There’s been a slew of high-profile shipments of “carbon-neutral LNG” the past few months, typically involving the use of carbon credits to offset, ton-for-ton, the carbon dioxide equivalent of greenhouse gases released during the production, piping, and liquefaction of natural gas, the shipping of LNG, and often the regasification and ultimate consumption of the gas too. The problem is, there is no widely agreed-to definition for carbon neutral, nor is there a consensus on how to quantify and validate the GHG “footprint” of a specific LNG cargo. Now, an international group representing the world’s LNG importers has established a framework for “GHG-neutral LNG” that it hopes will gain widespread acceptance. Elements of the proposal are sure to be controversial, however, as we discuss in today’s RBN blog.

Carbon neutrality has quickly become a buzz phrase — a simple way to tell the world that you’re concerned about the climate and that you’re taking steps to mitigate your impact on it. Most often, carbon neutrality is used in reference to corporate environmental, social, and governance (ESG) goals to make their operations carbon neutral by 2050, or sometimes by 2040 or 2060. (Patagonia, the green-as-can-be maker of sustainable outdoor clothing and gear, plans to be carbon neutral by 2025, and Google claims that it’s been carbon neutral since 2007!) Generally speaking, corporate carbon neutrality means switching to renewable energy and taking other steps to minimize and then fully mitigate (mostly through carbon credits) other GHG-producing elements of a company’s operations and products.
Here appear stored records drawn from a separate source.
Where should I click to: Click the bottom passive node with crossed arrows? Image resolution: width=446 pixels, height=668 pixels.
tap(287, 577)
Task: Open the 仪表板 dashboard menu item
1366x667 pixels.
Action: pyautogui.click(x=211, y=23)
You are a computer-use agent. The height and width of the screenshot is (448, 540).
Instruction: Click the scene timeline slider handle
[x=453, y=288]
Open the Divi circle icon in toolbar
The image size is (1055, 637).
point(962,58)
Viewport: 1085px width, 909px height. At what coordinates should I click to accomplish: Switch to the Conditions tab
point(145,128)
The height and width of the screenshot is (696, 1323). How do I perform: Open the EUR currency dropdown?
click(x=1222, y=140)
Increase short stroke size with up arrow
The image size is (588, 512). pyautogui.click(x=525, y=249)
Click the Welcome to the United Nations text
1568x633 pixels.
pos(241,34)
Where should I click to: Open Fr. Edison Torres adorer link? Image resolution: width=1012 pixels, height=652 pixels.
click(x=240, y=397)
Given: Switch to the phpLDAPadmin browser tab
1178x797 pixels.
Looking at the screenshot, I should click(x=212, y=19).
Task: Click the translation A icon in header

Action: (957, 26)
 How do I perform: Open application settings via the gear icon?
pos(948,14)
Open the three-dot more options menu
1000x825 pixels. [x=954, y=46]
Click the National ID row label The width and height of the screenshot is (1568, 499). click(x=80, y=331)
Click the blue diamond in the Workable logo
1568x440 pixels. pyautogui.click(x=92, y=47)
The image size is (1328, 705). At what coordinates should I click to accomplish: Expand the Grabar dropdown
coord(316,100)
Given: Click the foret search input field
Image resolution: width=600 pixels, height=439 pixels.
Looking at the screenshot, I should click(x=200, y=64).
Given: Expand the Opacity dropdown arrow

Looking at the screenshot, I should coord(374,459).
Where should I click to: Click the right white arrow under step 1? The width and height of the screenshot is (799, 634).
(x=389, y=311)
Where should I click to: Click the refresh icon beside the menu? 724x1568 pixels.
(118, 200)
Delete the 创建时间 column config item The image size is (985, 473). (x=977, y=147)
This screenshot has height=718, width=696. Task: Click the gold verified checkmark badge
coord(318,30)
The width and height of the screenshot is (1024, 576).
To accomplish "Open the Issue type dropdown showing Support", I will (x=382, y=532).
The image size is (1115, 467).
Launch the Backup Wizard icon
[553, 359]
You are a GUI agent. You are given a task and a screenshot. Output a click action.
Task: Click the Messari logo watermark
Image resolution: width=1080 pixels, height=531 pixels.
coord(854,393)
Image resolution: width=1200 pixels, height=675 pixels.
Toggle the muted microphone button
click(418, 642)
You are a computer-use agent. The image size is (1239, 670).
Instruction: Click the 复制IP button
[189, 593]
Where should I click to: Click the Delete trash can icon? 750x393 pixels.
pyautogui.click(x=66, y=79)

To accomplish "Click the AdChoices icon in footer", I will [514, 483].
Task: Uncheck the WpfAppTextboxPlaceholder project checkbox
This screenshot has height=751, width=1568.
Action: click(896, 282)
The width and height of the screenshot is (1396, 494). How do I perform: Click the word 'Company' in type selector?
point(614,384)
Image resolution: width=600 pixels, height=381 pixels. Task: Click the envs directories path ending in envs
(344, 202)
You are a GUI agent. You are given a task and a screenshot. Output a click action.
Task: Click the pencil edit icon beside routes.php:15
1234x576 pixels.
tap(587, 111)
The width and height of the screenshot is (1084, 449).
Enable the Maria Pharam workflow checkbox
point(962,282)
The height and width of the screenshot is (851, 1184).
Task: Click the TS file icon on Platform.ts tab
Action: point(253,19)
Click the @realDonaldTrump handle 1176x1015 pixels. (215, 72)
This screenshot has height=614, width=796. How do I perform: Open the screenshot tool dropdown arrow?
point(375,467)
Most carbon credits are generated by renewable energy projects (wind farms and solar facilities) or “nature-based” efforts such as protecting existing GHG-absorbing resources (forest preservation) or adding new ones (tree planting).

The carbon neutrality issue is a little more complicated — and fraught — for companies that produce, process, and transport hydrocarbons like crude oil, natural gas, and NGLs. For one thing, their operations can release significant volumes of CO2, methane, and other GHGs (referred to as Scope 1 emissions); the power plants from which they secure the electricity to run their businesses emit GHGs too (Scope 2 emissions). Most important, though, is the fact that — unlike most other industries — the vast majority of the energy industry’s GHGs are Scope 3, that is, emitted when hydrocarbon end-products are consumed, whether that be natural gas burned at a gas-fired power plant, gasoline or diesel combusted in a car or truck engine, or propane used to cook steaks on a backyard grill.